#### PROBLEM DETAILS
Return every line of the entries below that contains the word "screenshot".

>> Begin SOURCE MATERIAL

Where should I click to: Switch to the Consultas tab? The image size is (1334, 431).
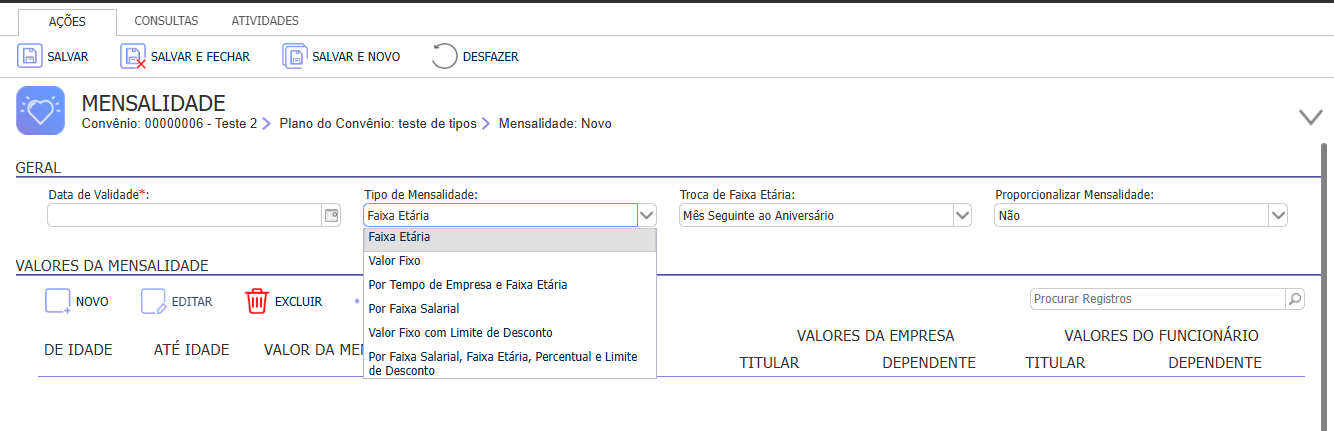click(166, 21)
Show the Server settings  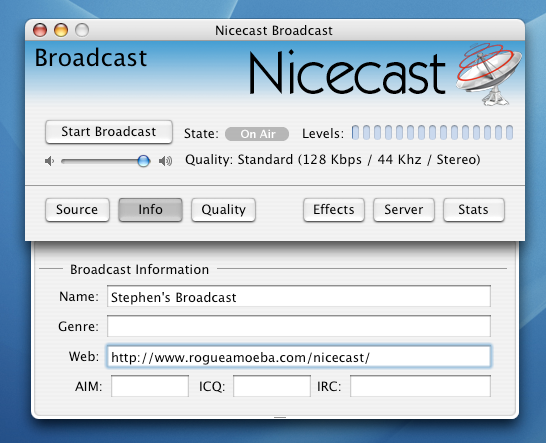click(x=404, y=210)
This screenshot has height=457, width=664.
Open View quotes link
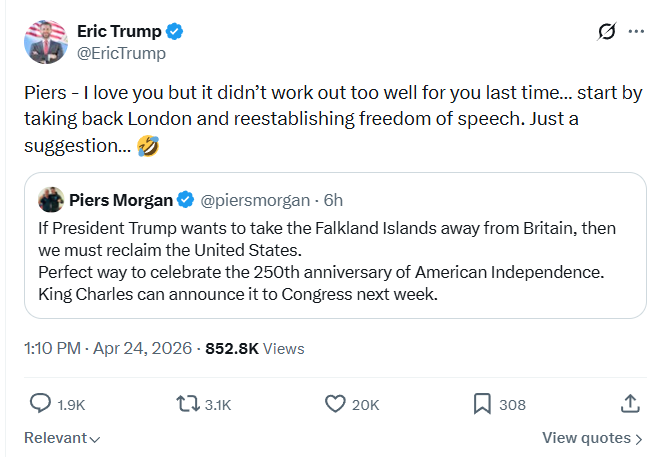[592, 438]
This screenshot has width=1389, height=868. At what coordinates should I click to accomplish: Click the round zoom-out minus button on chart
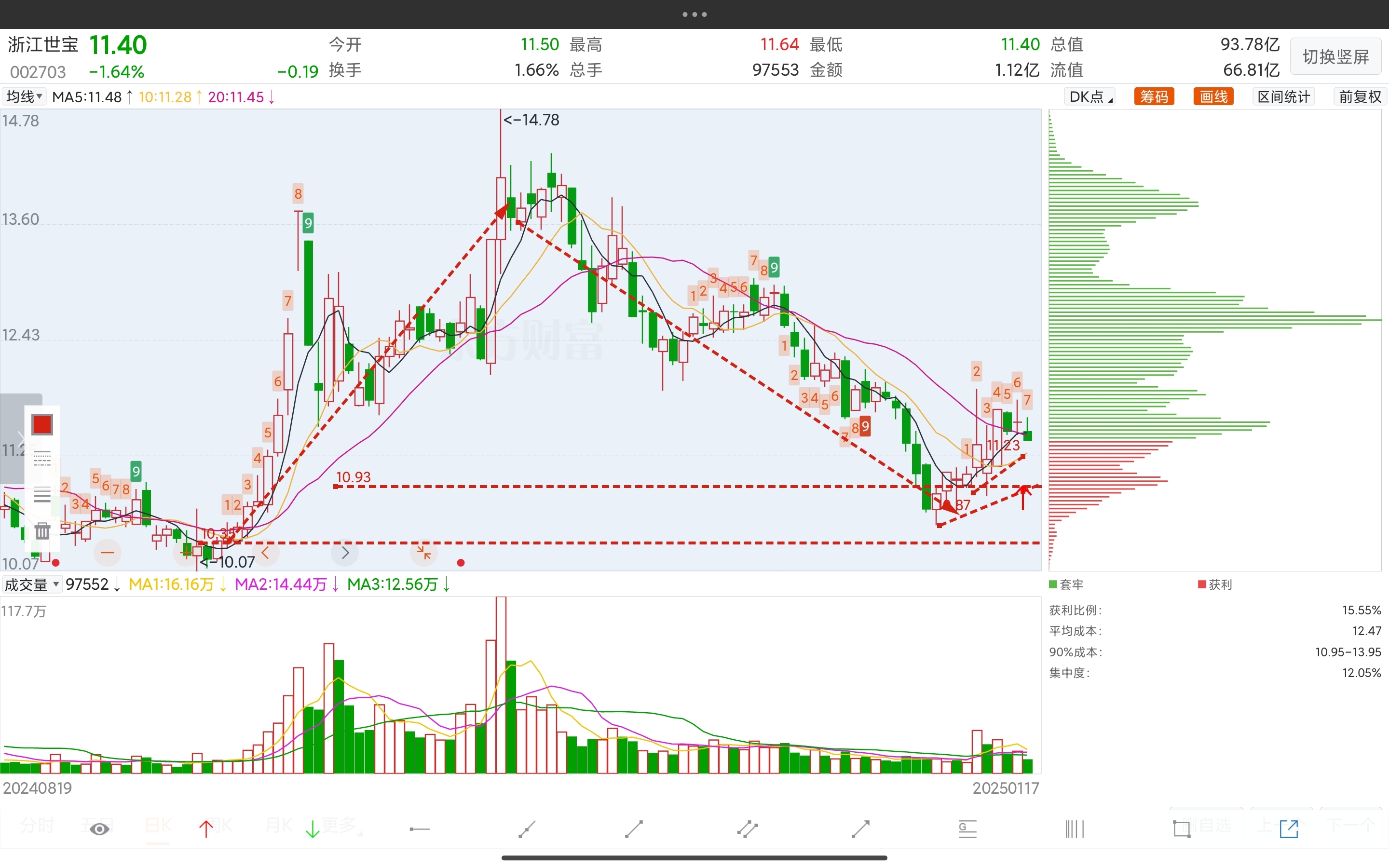108,553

>> End SOURCE MATERIAL

#### TASK OUTPUT
This screenshot has height=457, width=664.
This screenshot has width=1389, height=868. At what coordinates should I click to accomplish: Click the round zoom-out minus button on chart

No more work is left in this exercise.